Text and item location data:
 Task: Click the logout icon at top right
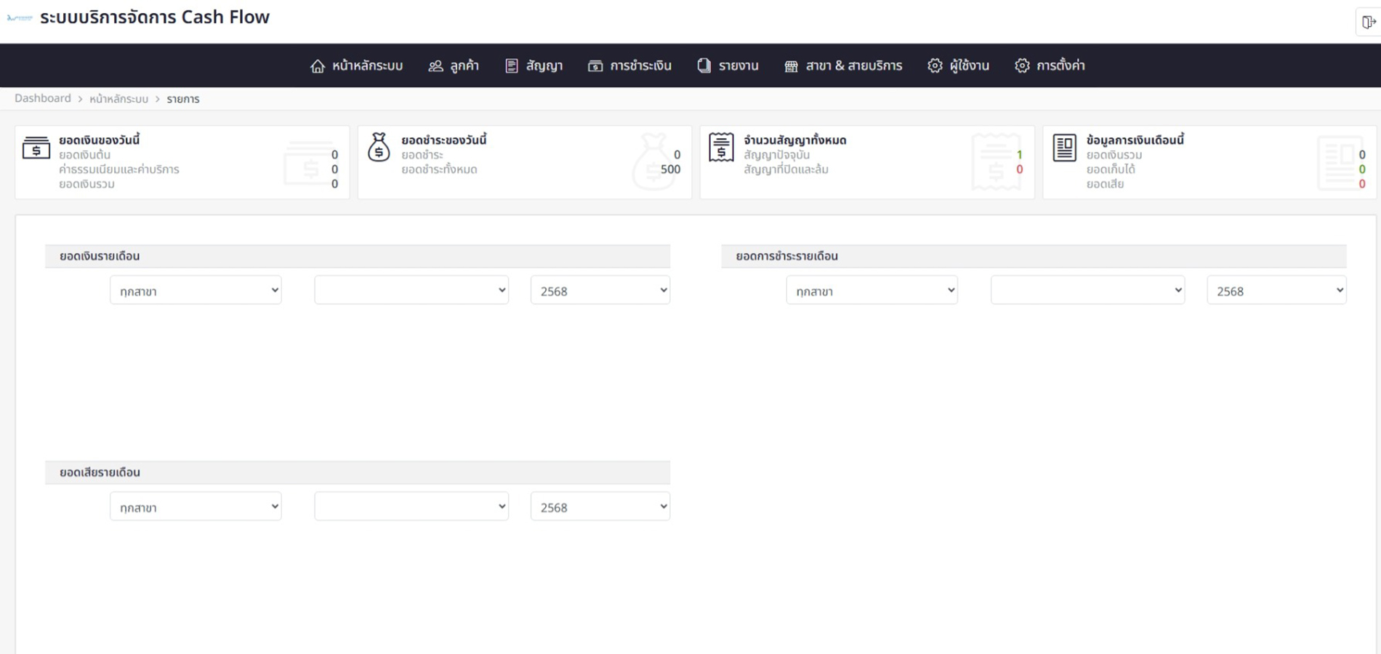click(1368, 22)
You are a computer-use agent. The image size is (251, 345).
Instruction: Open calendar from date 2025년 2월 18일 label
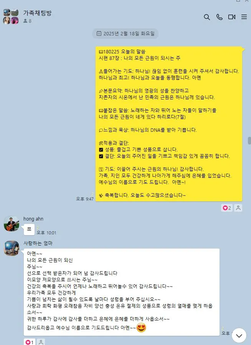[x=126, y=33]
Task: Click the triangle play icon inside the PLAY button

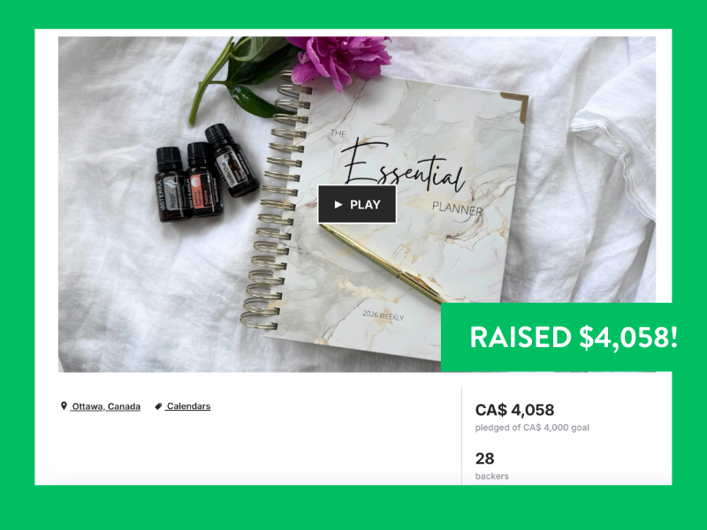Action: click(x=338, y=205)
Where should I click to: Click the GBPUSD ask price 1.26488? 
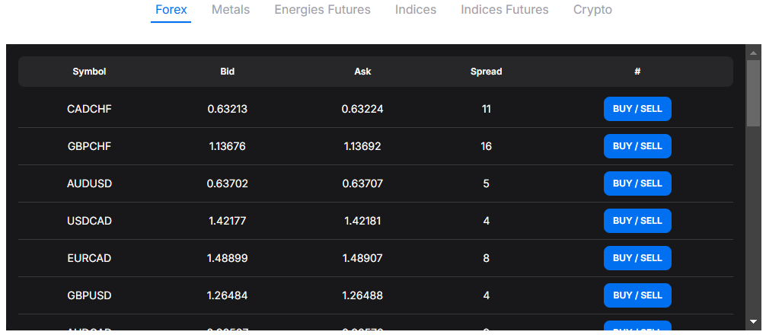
---
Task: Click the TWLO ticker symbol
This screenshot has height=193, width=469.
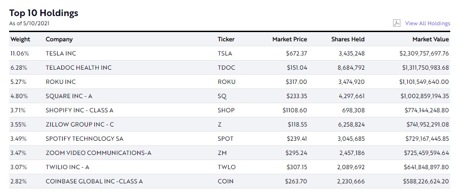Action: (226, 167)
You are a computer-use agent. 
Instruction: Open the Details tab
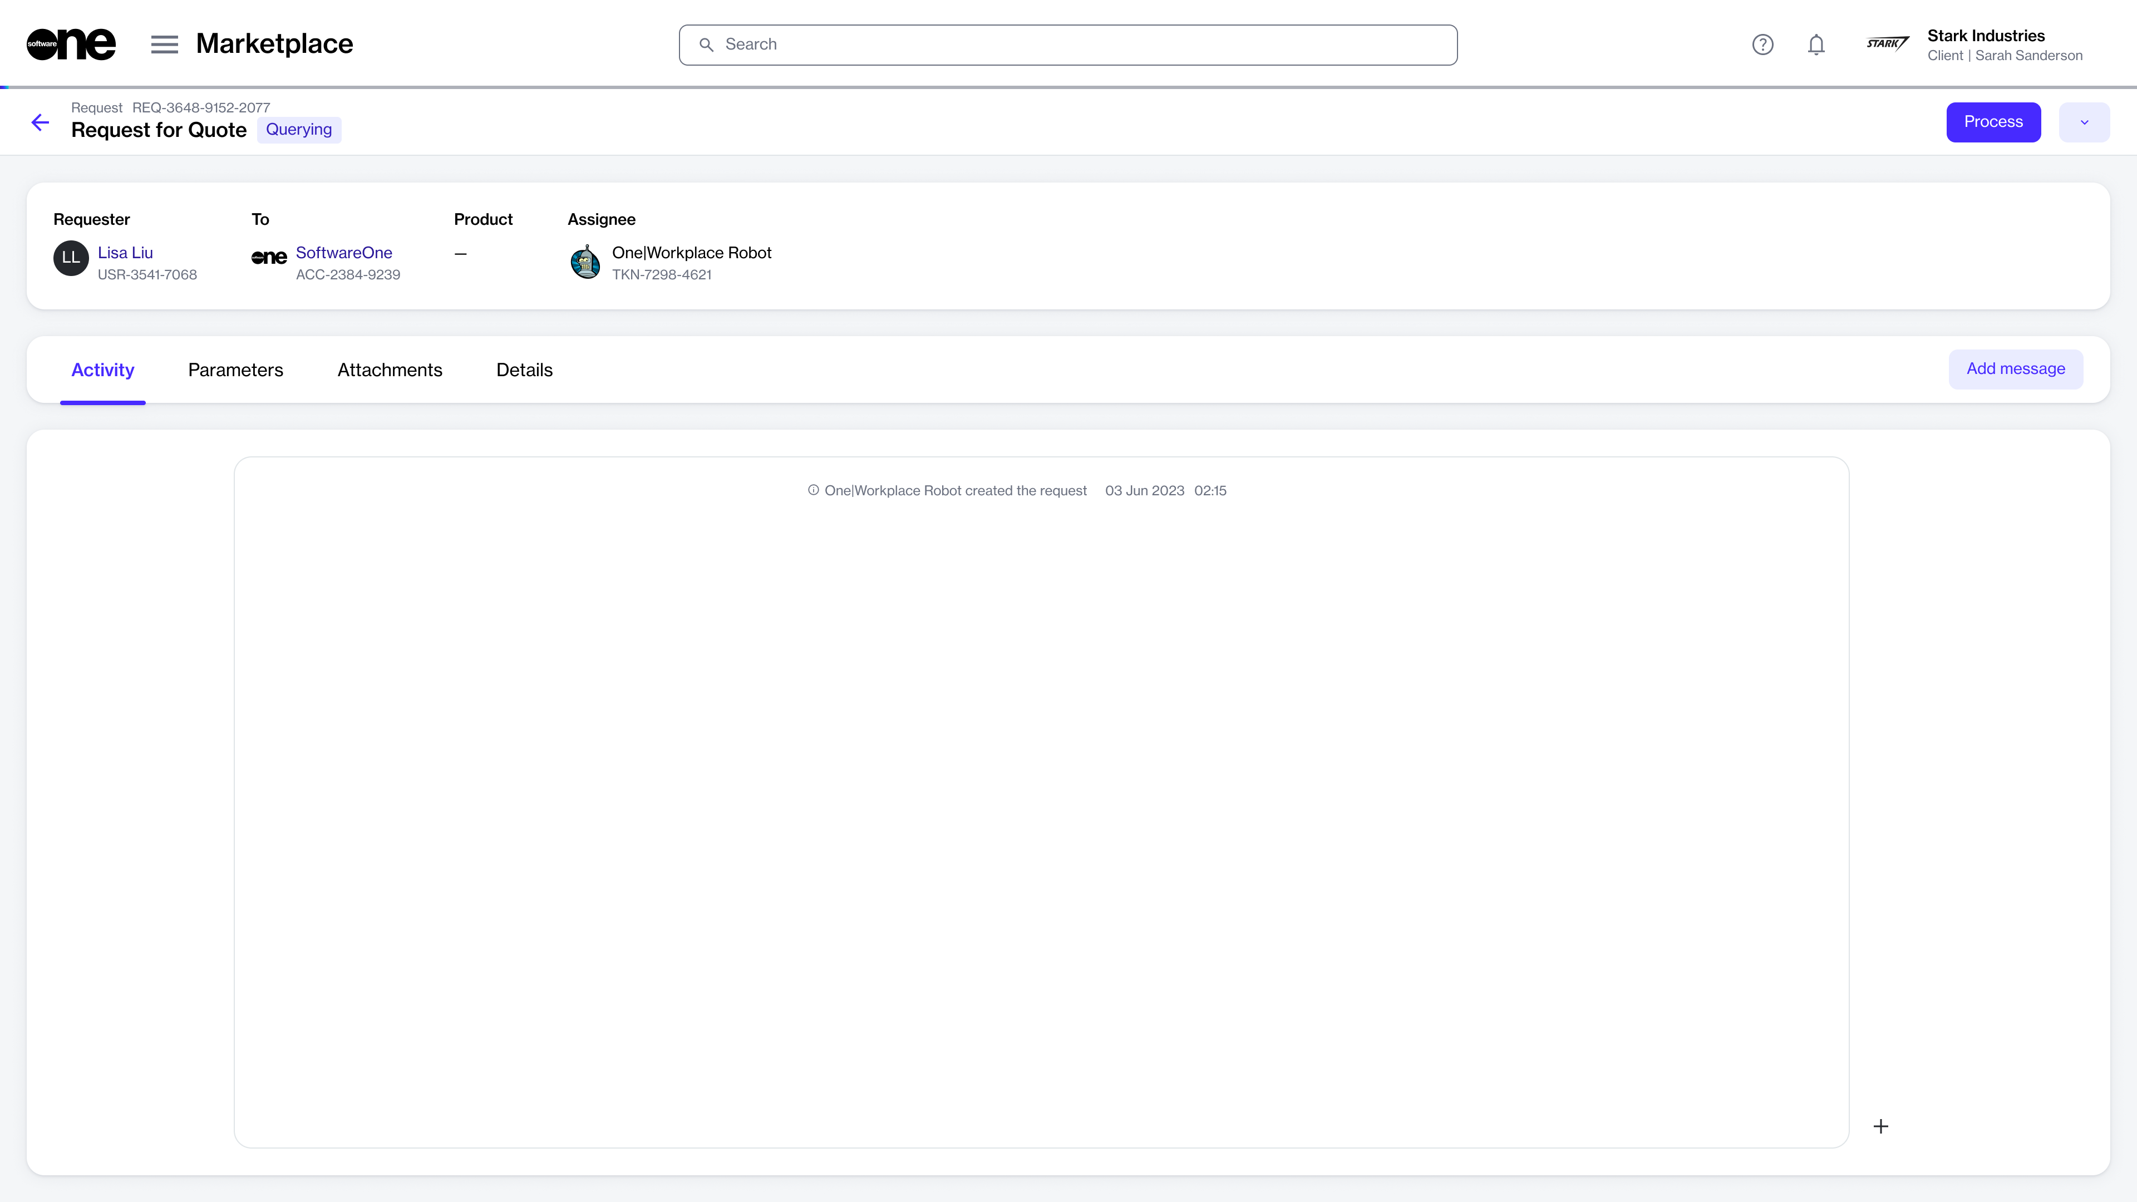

▶ _Instructions to follow_
Rewrite the data from the line with "Task: Click the logout icon at top right" to the line with "Action: click(x=338, y=205)", swapping "icon" for "symbol" and leaving everything else unchanged. Return only those lines, without the pictures.

▶ _Output for this exercise_
 Task: Click the logout symbol at top right
click(1368, 22)
You are a computer-use agent. The image size is (251, 345).
Instruction: Open calendar from date 2025년 2월 18일 label
[x=126, y=33]
Task: Click the triangle play symbol inside the PLAY button

Action: click(x=338, y=205)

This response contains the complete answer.